8. Airship according to one of claims 1 to 8, characterized in that two drives (4) on the circumference above and two drives (4) are arranged circumferentially below the median line of the balloon (2).

9. Airship according to claim 8, characterized in that the arms (5) to which the above the median line arranged drives (4) are fixed in the Aligned substantially parallel to the arms (5), to which the arranged below the median line drives (4) are attached.

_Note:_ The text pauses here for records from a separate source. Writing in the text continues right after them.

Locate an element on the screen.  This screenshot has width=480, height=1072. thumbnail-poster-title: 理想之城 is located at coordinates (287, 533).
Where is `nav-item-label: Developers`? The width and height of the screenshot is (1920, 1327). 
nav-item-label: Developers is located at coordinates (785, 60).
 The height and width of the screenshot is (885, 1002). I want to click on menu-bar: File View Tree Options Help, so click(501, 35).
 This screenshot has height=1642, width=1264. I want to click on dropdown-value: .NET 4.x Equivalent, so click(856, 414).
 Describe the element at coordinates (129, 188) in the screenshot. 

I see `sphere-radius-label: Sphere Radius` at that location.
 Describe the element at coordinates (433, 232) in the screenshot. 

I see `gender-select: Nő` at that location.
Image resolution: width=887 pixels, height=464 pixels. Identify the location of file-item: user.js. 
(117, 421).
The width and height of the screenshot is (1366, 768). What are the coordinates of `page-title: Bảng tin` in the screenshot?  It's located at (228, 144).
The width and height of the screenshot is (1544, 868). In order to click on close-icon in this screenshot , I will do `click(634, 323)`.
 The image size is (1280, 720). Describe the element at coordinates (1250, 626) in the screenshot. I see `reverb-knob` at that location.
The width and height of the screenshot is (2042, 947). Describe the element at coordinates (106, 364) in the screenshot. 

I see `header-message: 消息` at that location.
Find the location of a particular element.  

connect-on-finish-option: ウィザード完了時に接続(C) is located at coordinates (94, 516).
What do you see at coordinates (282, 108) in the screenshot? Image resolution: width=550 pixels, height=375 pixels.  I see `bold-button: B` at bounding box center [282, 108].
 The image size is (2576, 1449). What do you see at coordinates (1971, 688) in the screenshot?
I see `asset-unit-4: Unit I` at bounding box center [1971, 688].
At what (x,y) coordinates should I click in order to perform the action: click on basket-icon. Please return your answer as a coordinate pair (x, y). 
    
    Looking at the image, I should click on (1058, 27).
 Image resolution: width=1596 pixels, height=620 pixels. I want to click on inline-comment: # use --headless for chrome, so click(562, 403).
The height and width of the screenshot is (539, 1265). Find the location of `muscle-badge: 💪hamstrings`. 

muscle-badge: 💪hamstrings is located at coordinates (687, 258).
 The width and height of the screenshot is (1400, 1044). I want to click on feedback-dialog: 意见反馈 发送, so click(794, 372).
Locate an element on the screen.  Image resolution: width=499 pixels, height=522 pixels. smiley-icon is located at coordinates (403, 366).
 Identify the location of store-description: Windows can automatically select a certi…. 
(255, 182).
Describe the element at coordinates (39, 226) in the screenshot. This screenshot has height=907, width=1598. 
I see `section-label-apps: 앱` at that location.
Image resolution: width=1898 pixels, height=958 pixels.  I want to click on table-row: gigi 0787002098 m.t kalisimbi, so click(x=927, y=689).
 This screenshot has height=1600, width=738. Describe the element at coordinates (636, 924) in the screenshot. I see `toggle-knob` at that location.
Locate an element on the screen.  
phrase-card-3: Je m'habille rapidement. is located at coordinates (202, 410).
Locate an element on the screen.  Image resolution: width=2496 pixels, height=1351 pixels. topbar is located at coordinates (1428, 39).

10. Airship according to one of claims 1 to 9, characterized in that four drives (4) are provided, of which two drives (4) are arranged diametrically opposite each other.

11. Airship according to claim 10, characterized in that the arms (5) of the diametrically opposed drives (4) are aligned substantially in a line.

12. Airship according to one of claims 1 to 11, characterized in that four drives (4) are provided, wherein three of the drives span a surface which intersects the balloon and wherein the fourth drive is arranged outside this surface and with the surface a Space forms, in which the point of application of the drives (4) resulting force and moment vector (F) is variable in position.